Fang told Reuters that Unicom would build a narrow-band network, in addition to expanding trial CDMA networks it is scheduled to acquire, once it had formal government approval.
The decision is significant for Qualcomm.
The U.S. wireless technology firm has been trying for years to convince China to build mobile phone networks using its CDMA technology, the foundation for future mobile networks that promise high-speed Internet and video conferencing on handsets.
Fang spoke ahead of a news conference where Qualcomm and Chinese phone maker ZTE Corp were to unveil a CDMA mobile phone for Chinese buyers which also marked a step forward for Qualcomm in the difficult-to-crack Chinese market.
The deal with state-owned ZTE to make CDMA phones was a positive sign for the technology in what is already the world's second biggest mobile phone market, after the United States.
"If a Chinese manufacturer is putting in so much money into this, they must feel positive about the future development of CDMA in this country," a Qualcomm executive said.
Qualcomm sells CDMA chipsets to handset manufacturers and earns royalites on each handset or piece of CDMA network equipment sold around the globe.
The company had scored a hard-won agreement earlier this year in which China Unicom agreed to build a CDMA network with a capacity for more than 10 million subscribers.
But the deal unravelled, helping throw Qualcomm's share price into a tailspin. Its stock traded at $69 15/16 at the end of last week, far off its all time high of almost $180 in January.
Qualcomm shifted its strategy from lobbying phone carriers to courting Chinese telecoms equipment makers, including Shenzhen-based ZTE Corp, which is also known as Shenzhen Zhongxing Telecom Co Ltd.
It struck deals to lease its technology or provide chipsets to a dozen Chinese firms, encouraging them to design and manufacture CDMA goods.

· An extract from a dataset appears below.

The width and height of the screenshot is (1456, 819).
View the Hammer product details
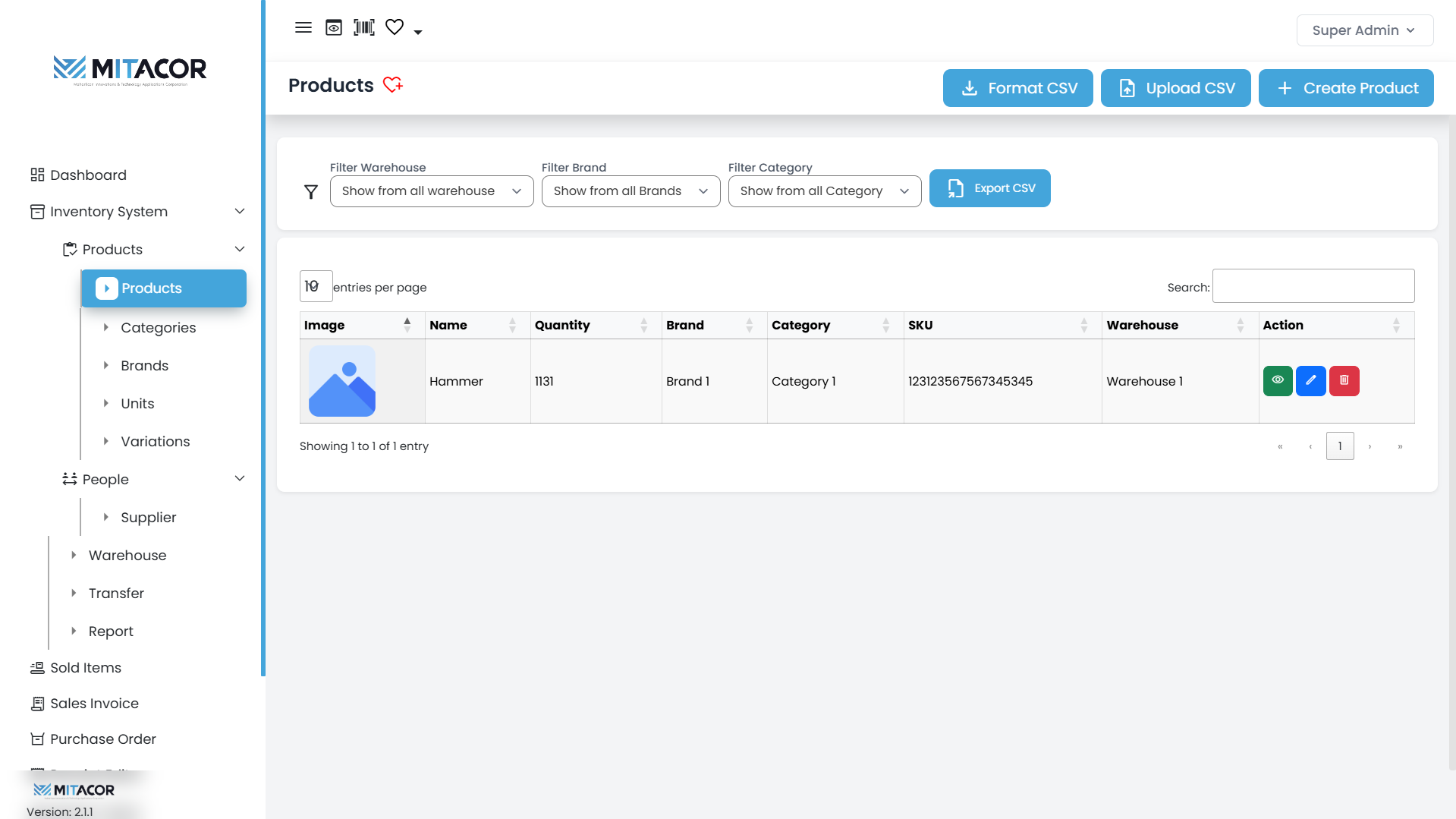(x=1277, y=381)
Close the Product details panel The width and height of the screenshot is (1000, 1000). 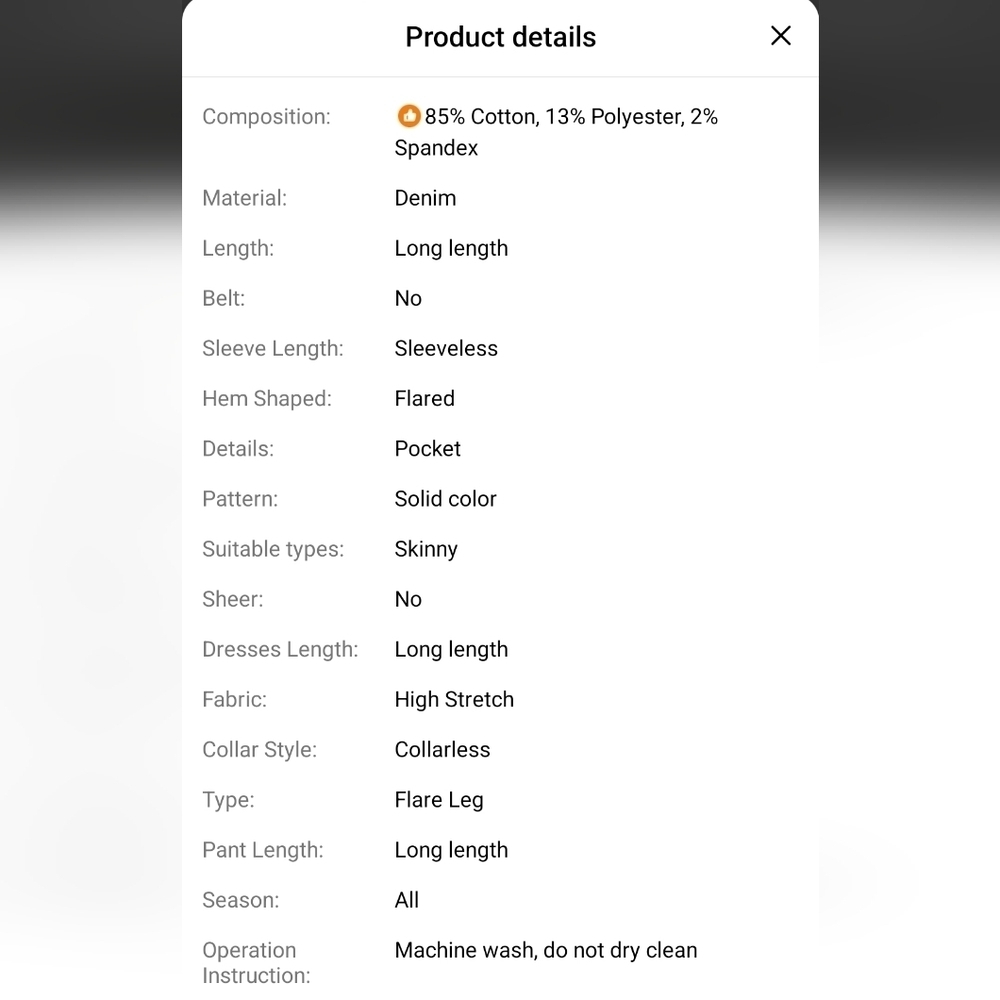point(781,36)
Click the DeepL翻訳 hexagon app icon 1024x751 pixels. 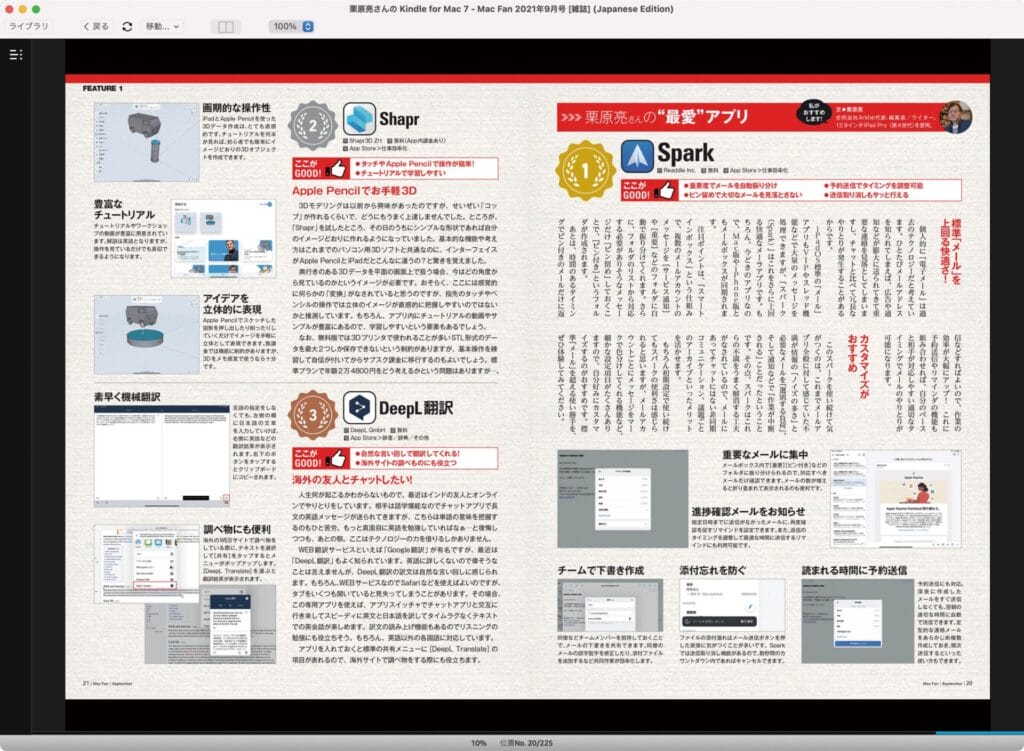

The ZTE model is the first CDMA phone in the world containing a Subscriber Identification Module, or "SIM card," the Qualcomm executive said.

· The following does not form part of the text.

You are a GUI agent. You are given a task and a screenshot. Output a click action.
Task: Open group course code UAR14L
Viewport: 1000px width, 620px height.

SIM cards, about the size of a thumbnail, can be moved from handset to handset, allowing subscribers to switch phones without losing their original phone number and service plan.
CDMA phones sold in other markets have permanent phone numbers, a potentially fatal inconvenience in China, where many consumers switch handsets almost as fast as they change hats.
Earlier this month, Qualcomm chief Executive Irwin Jacobs met Chinese Premier Zhu Rongji and senior Chinese telecoms officials in Beijing on CDMA.
Qualcomm was hopeful Unicom would build a large CDMA network by the end of the year, Jacobs told Reuters after that meeting.
Such a network would boost dramatically Qualcomm's sales for the next two years, he said.
While the CDMA standard is used in North America and in a handful of Asian countries such as South Korea, it has made few inroads in China—which has 65 million subscribers.
Only a handful of Chinese cities have CDMA networks, with only about 200,000 users. The vast majority of networks use the European GSM (global system for mobile communications) standard.
GSM is used far more widely around the globe than CDMA, making it an attractive option for customers since it allows them to roam from country to country using the same phone.
But CDMA uses the airwaves more efficiently than GSM, making it useful in crowded markets like China's.